Majority of Detroiters unlikely to get COVID-19 vaccine


Sixty-one percent of Detroiters say they are unlikely or very unlikely to get a government-approved COVID-19 vaccine when it becomes available, according to the latest survey from the University of Michigan’s Detroit Metro Area Communities Study.

The latest wave of the representative survey of Detroit residents was open Oct. 14-28. This is the fifth rapid-response survey DMACS has fielded during the pandemic to document the impact of the health and economic crisis.

Black residents are four times as likely as white residents to say they won’t get the COVID-19 vaccine, and Hispanic residents are twice as likely as white residents to avoid the vaccine. Additionally, women are nearly twice as likely as men to say they won’t get the vaccine, though higher levels of income and education increase the likelihood a resident will seek to get the vaccine when it is available.

Hesitancy about the vaccine may be explained in part by trust around information on the pandemic, said Jeffrey Morenoff, one of the faculty research leads for DMACS, professor of public policy and sociology, and research professor at the Institute for Social Research.

Detroiters said the reliability of the vaccine, lack of side effects and the degree of risk of COVID-19 infection might influence their decision to get a vaccine when it’s available, according to the survey.

“Those with greater levels of distrust of government, news and doctors are less likely to say they will be vaccinated,” Morenoff said. “Successful efforts to promote a vaccine when it’s available will need to take into account these attitudes.”

DMACS shows roughly 69 percent of Detroiters currently view the pandemic as very serious for themselves personally and their community. Since the end of April, 93 percent to 98 percent of Detroit residents have said they wear masks some or all of the time while doing activities outside their homes.

Another notable finding from the latest DMACS survey is the drop in Detroit’s unemployment rate to 15 percent, down from a peak of 48 percent in June. The unemployment rate includes people who are in the labor force and currently not working.

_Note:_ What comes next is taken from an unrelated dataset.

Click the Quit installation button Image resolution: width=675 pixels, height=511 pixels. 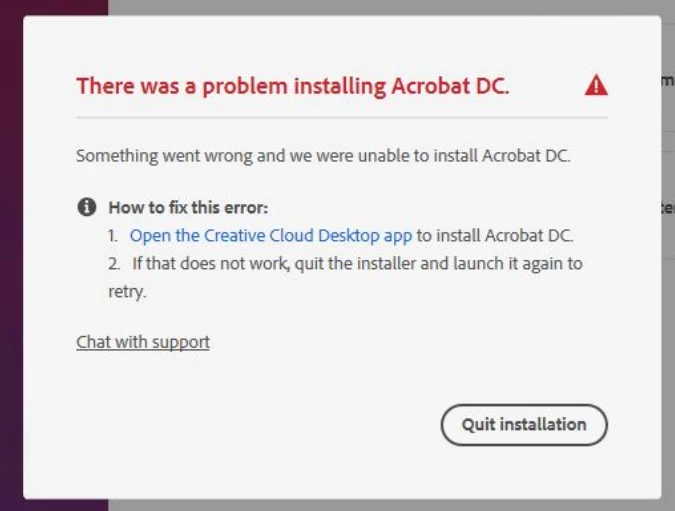coord(524,424)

Black residents are five times more likely to be unemployed than white residents, as 23 percent of Black residents in the labor force are unemployed compared to just 4 percent of white residents. Those with less than a college education are twice as likely to be unemployed (21 percent) as those with a bachelor’s degree or higher (11 percent).

The decrease in unemployment in recent months is likely due to businesses reopening as Michigan relaxed its COVID-19 restrictions, said Lydia Wileden, a doctoral candidate at U-M who analyzed the DMACS COVID-19 survey data. However, the lower unemployment rate has not translated to reduced financial hardship for many Detroit residents, she said.

In July, 44 percent of Detroiters said they had skipped or only partially paid one or more bills in the previous month, according to DMACS. Three months later, a near-equal proportion of Detroiters (42 percent) said they were behind on one or more bills.

About 25 percent of Detroiters say they are in financial trouble right now, a slight increase from the proportion who said they were in some or in deep financial trouble in July (21 percent), according to the survey.

“The economic impact of the pandemic will be far reaching,” Wileden said. “Families who fell behind on rent, mortgage payments and other bills while they were unemployed earlier in the pandemic may not be able to easily make up that deficit, even if they go back to work.”

Other key findings include:

  • Among households with school age children, 67 percent say their youngest child is attending school entirely online. The majority of parents (55 percent) say the quality of their child’s education is worse than in previous years, on average giving the quality of the school between a B and a C grade.
  • Eight percent of parents would give their children’s current education quality an F. These negative perspectives on the quality of students’ education are consistent across race, income and education groups.
  • Seventy-nine percent of Detroit residents say they would likely participate in contact tracing if they tested positive for COVID-19, though only 35 percent say they would be willing to download an app on their cell phone that would provide information to public health officials about close contact they have with other people.
  • Fifty-three percent of Detroit residents say a friend or family member has been ill with COVID-19, and 36 percent say a friend or family member has died from COVID-19. These are roughly the same proportions reported in the July survey, potentially highlighting the degree to which Detroit has controlled the spread and impact of the virus in the late summer months.
  • While there are not significant racial differences in terms of who is contracting COVID-19, Black residents remain four times as likely as white residents to know someone who died from COVID-19.